[SOLVED] SparkNLP's NerCrfApproach with custom labels

SparkNLP's NerCrfApproach with custom labels

I am trying to train a SparkNLP NerCrfApproach model with a dataset in CoNLL format that has custom labels for product entities (like I-Prod, B-Prod etc.). However, when using the trained model to make predictions, I get only "O" as the assigned label for all tokens. When using the same model trained on the CoNLL data from the SparkNLP workshop example, the classification works fine. (cf. https://github.com/JohnSnowLabs/spark-nlp-workshop/tree/master/jupyter/training/english/crf-ner)

So, the question is: Does NerCrfApproach rely on the standard tag set for NER labels used by the CoNLL data?
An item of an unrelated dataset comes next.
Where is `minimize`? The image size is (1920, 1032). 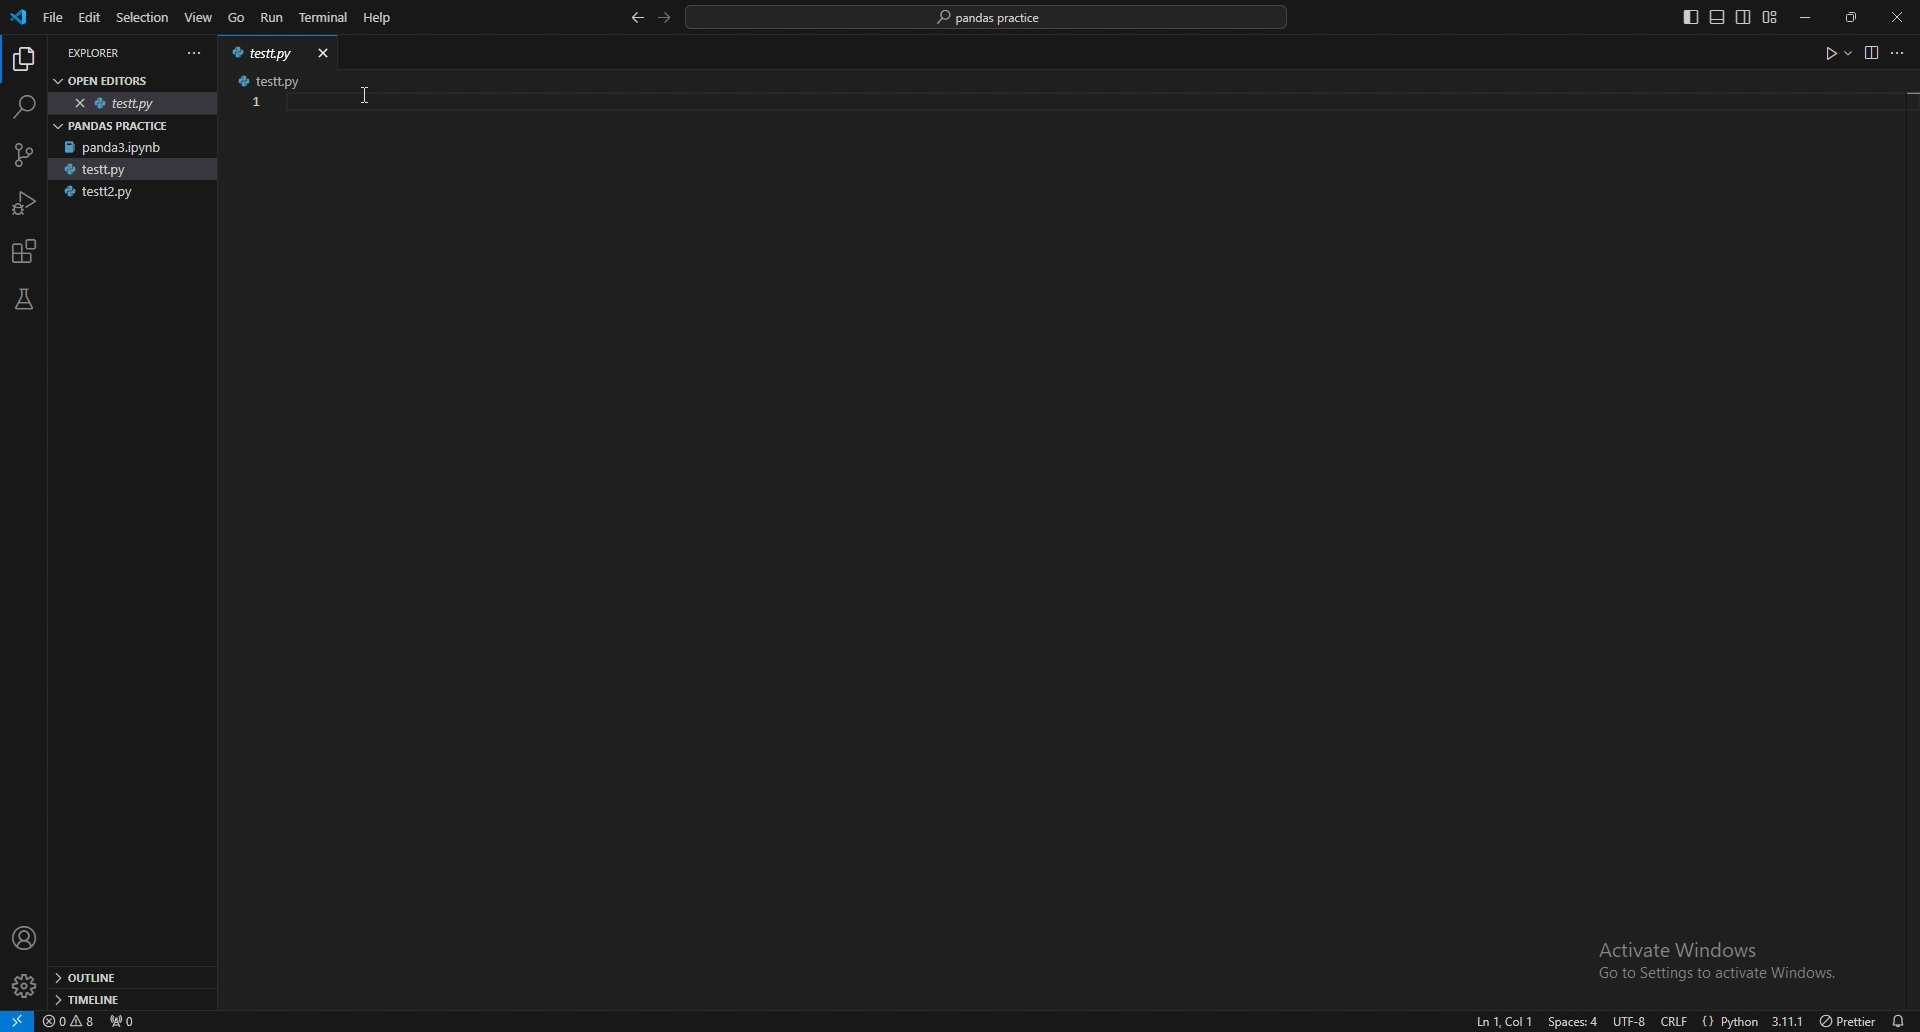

Or can I use it for any custom labels and, if yes, do I need to specify these somehow? My assumption was that the labels are inferred from the training data.

Cheers, Martin

Update: The issue might not be related to the labels after all. I tried to replace my custom labels with CoNLL standard labels and I am still not getting the expected classification results.

Solution

As it turns out, this issue was not caused by the labels, but rather by the size of the dataset. I was using a rather small dataset for development purposes. Not only was this dataset quite small, but also heavily imbalanced, with a lot more "O" labels than the other labels. Fixing this by using a dataset of 10x the original size (in terms of sentences), I am able to get meaningful results, even for my custom labels.